するとあからさまに梨花は表情を明るくして彼女の名前を呼んだ。その様子を見た宍戸は、似たようなやつが俺の近くにもいるような…、と思った。
「やっぱり居たんじゃないっすか〜!いつ見てもかっこいいっすね~!」
「それ次言ったら泣かす」
「なんでっすか!ホントのこと言っただけなのに…!」
「コラ梨花!勝手に抜けて!もうストレッチからはじめてるよー!」
「ありゃーバレたかー」
「はやく帰れ(ゲシゲシ)」
「ちょっ!なんで蹴るんすか!?」
そこへ、妃香琉の妹である明日花が彼女を連れ戻しに来た。

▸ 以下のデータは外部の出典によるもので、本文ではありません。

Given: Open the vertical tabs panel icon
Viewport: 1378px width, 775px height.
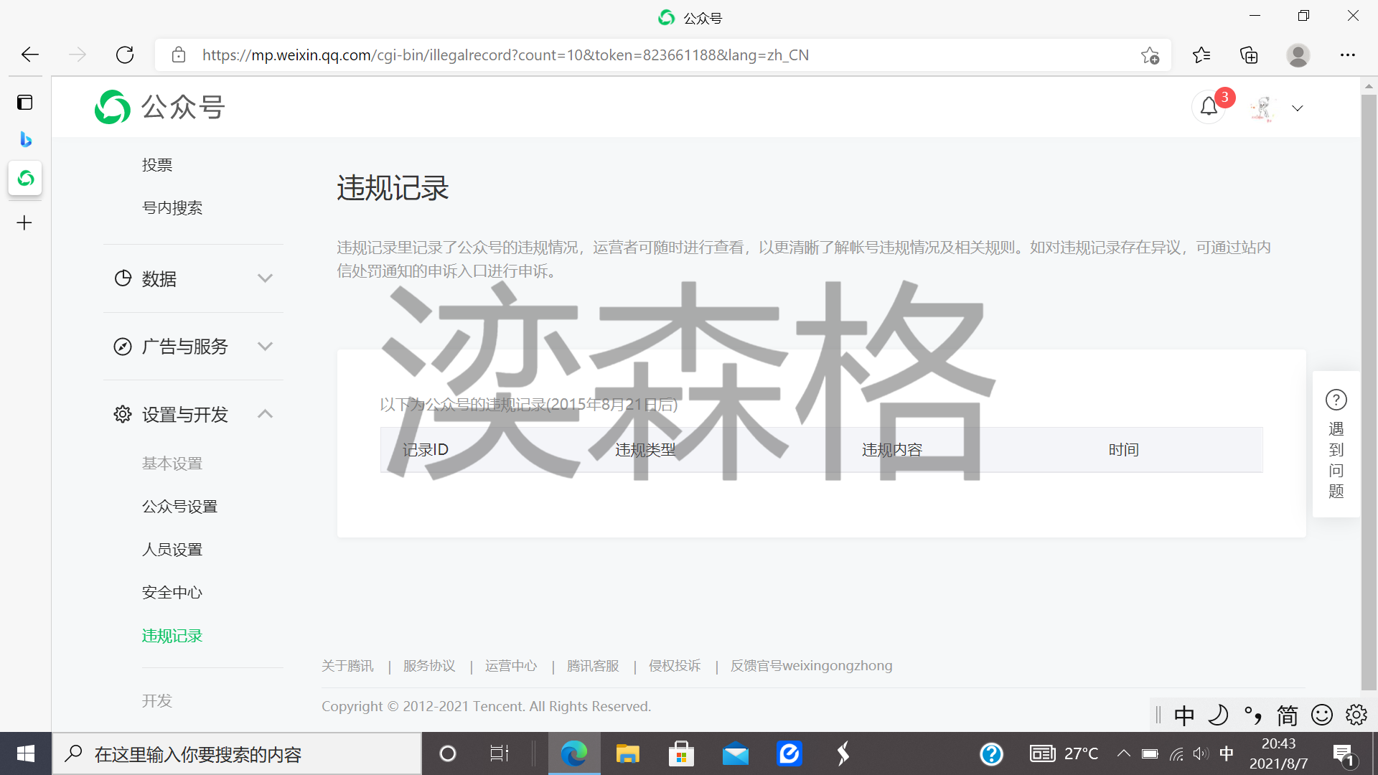Looking at the screenshot, I should pos(25,102).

グイっと腕を掴んで引きずるように梨花を連れていく。それでも梨花はめげずに、試合見ててくださいね~!とかなんとか言いながら、手を振りながらその場から離れていく。
「あいつ、お前に惚れてんの?」
「ぶっ飛ばしていい?」
「ゴメン」
愛音はそんな彼女の姿を見て、ため息をついていた…。
そのあとは練習試合の様子をちょこちょこ見ながら、4人も練習に集中していく。氷帝学園も乙女学園も、女子テニス部はこの練習試合を最後に3年生が引退するらしい。氷帝学園の次期部長と、乙女学園の次期部長候補である明日花の試合が行われようとしている。
どちらかが2ゲーム取ればそこで終了という、至ってシンプルな内容であった。妃香琉ほどの強さはなくても、明日花はひとつひとつ得点を得ていく。ギリギリの所で勝利を掴んだ。
練習試合も終わり、乙女学園中テニス部の面々は大型バスに乗って氷帝学園を後にするのだが、4人が合宿に参加することになったと伝えると、一斉に声を出して驚いた。
「そんなぁー!また愛音先輩に会えない!悔しい!」
「でも、世界大会が観れるなんていいですね。どこへ行くんですか?」
「オーストラリアだって」
「いいなー、コアラ見放題」
「カンガルーもいるよ!」
「何しに行くのよあなた……」
いつもの如く的外れなことを言う真里亜。
その後バスは発車し、一気に氷帝学園は静まり返った。
最終下校時刻になった頃、跡部は呼んであった迎えを待つため正門へと向かう。スマホで時間を確認していると、1台の車とひとりの知らない男が妃香琉となにやら話をしていた。渡された紙袋の中身を確認してから、彼女は男に向かってぺこりと頭を下げていた。それからすぐして、男は車に乗ってその場を後にした。
その車が曲がり角を曲がったのを確認してから、妃香琉の名前を呼んだ。
「誰ださっきの」
「…!、あんたまだ居たの……。マネージャーだよ、モデルの仕事が契約満了で終わったから、荷物届けてもらったの」
「そうだったのか」
「あの人、結婚するんだって。なんだか寂しいな…」
俯いて妃香琉はそう言った。
その声は、どこかか細く聞こえる。
そんな彼女に近づいて、跡部は言う。
「そんな男のこと………早く忘れて、俺様のもんにでもなっとけよ」
「え………」
跡部の後ろから、1台のリムジンがやって来る。
夜のせいもあり、ヘッドライトの反射でよく見えなかったが、跡部の手がポン、と彼女の頭の上に優しく乗っかった。少しだけクシャッと髪を撫でたあとで、彼はなにも言わず、リムジンに乗って帰ってしまった。
驚いた表情のまま、ぽつんと取り残された妃香琉だけが、時間が止まったような感覚になっていた。